Work to be completed = Please lay out the records from the line containing "Given: Select the large step number 2" through the line containing "The width and height of the screenshot is (768, 1024)." as a numbered list, skipping blank lines and leaving out the pictures.

BEGIN Records provided

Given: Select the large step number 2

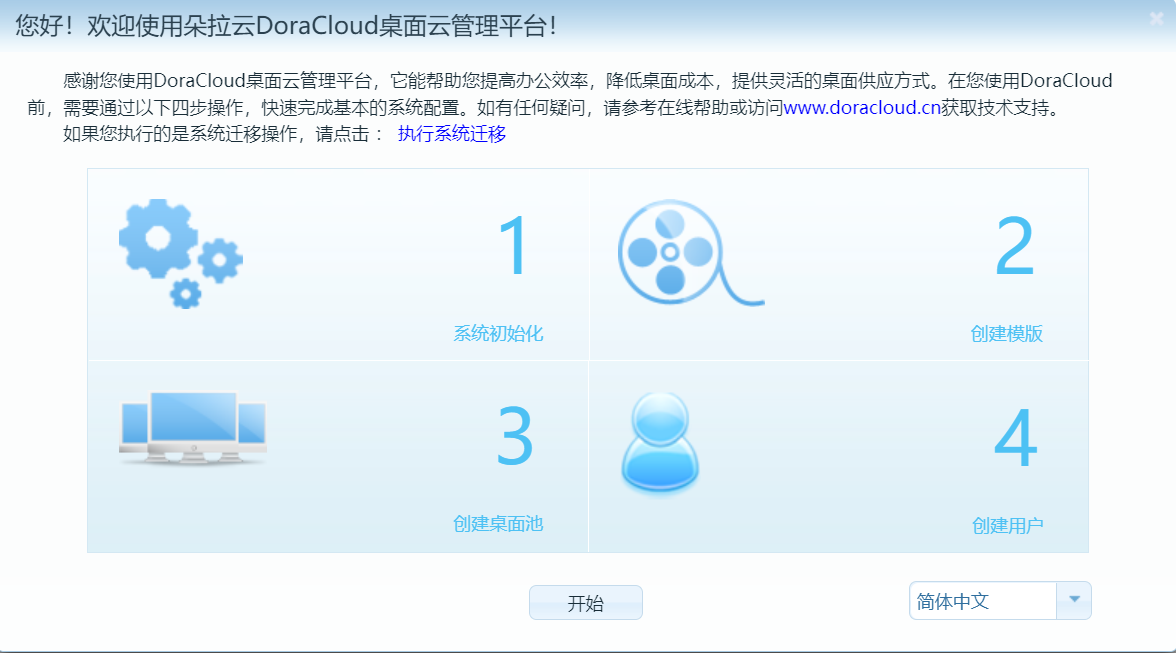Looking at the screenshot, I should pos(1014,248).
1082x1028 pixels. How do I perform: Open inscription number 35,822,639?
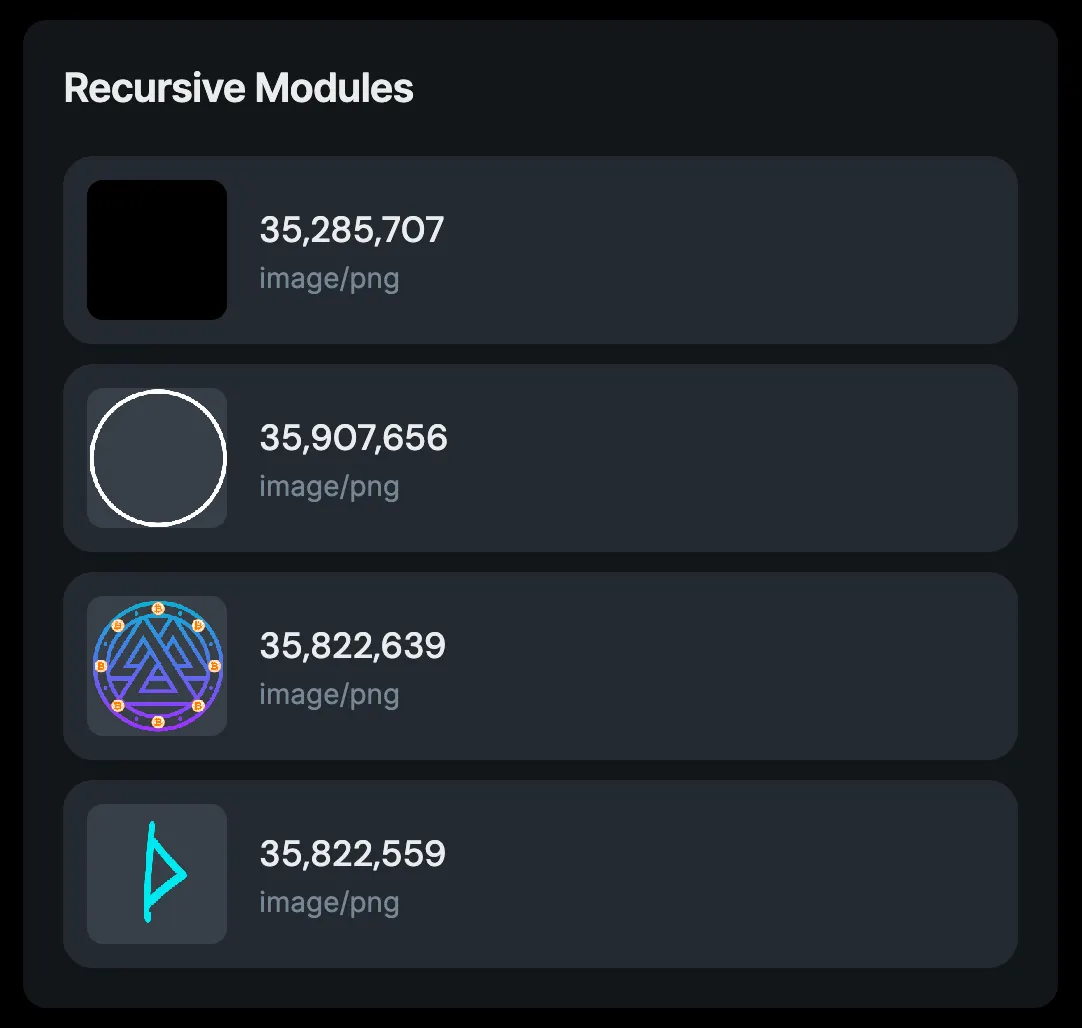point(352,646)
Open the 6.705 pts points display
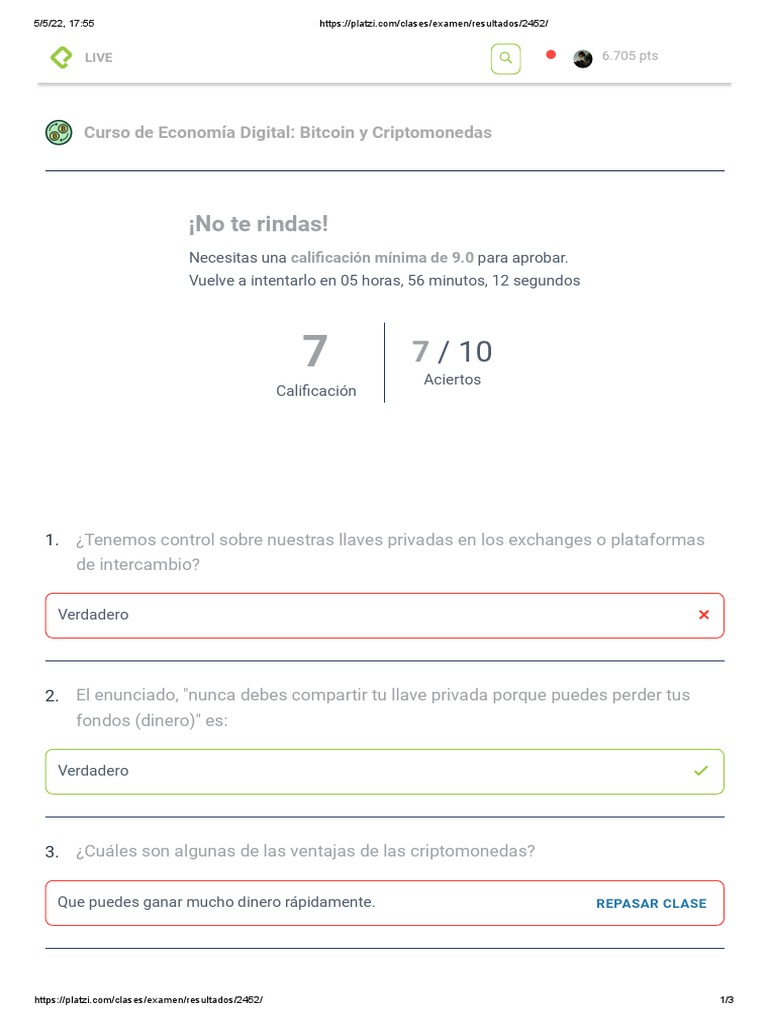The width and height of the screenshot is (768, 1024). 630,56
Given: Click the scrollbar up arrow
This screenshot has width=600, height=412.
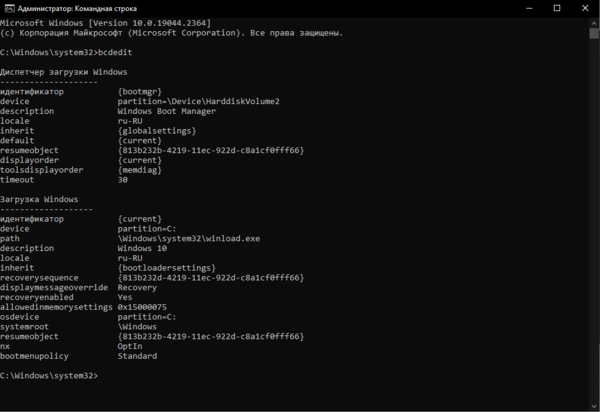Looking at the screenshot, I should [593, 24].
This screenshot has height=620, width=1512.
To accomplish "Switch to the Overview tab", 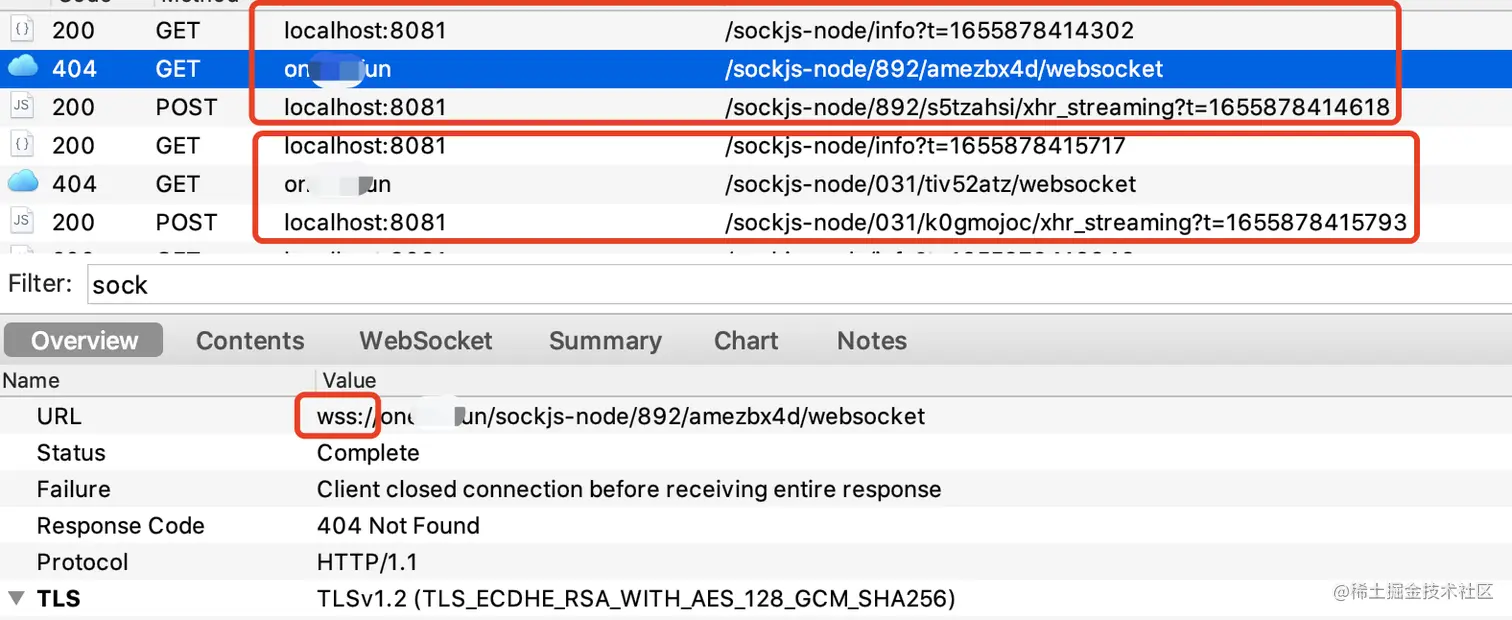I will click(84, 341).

END Records provided
BEGIN Records provided

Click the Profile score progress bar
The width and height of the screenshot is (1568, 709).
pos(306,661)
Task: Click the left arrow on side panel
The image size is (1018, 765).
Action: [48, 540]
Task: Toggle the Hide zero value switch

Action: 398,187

END Records provided
BEGIN Records provided

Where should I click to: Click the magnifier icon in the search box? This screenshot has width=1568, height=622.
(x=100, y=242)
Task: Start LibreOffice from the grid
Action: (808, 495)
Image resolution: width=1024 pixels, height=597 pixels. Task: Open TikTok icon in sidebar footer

END Records provided

Solution for this problem =
1. Given: Select the large step number 2
2. Looking at the screenshot, I should pos(1014,248).
3. 1082x1028 pixels. How do I perform: Open inscription number 35,822,639?
4. point(352,646)
5. Open the 6.705 pts points display
6. The width and height of the screenshot is (768, 1024). 630,56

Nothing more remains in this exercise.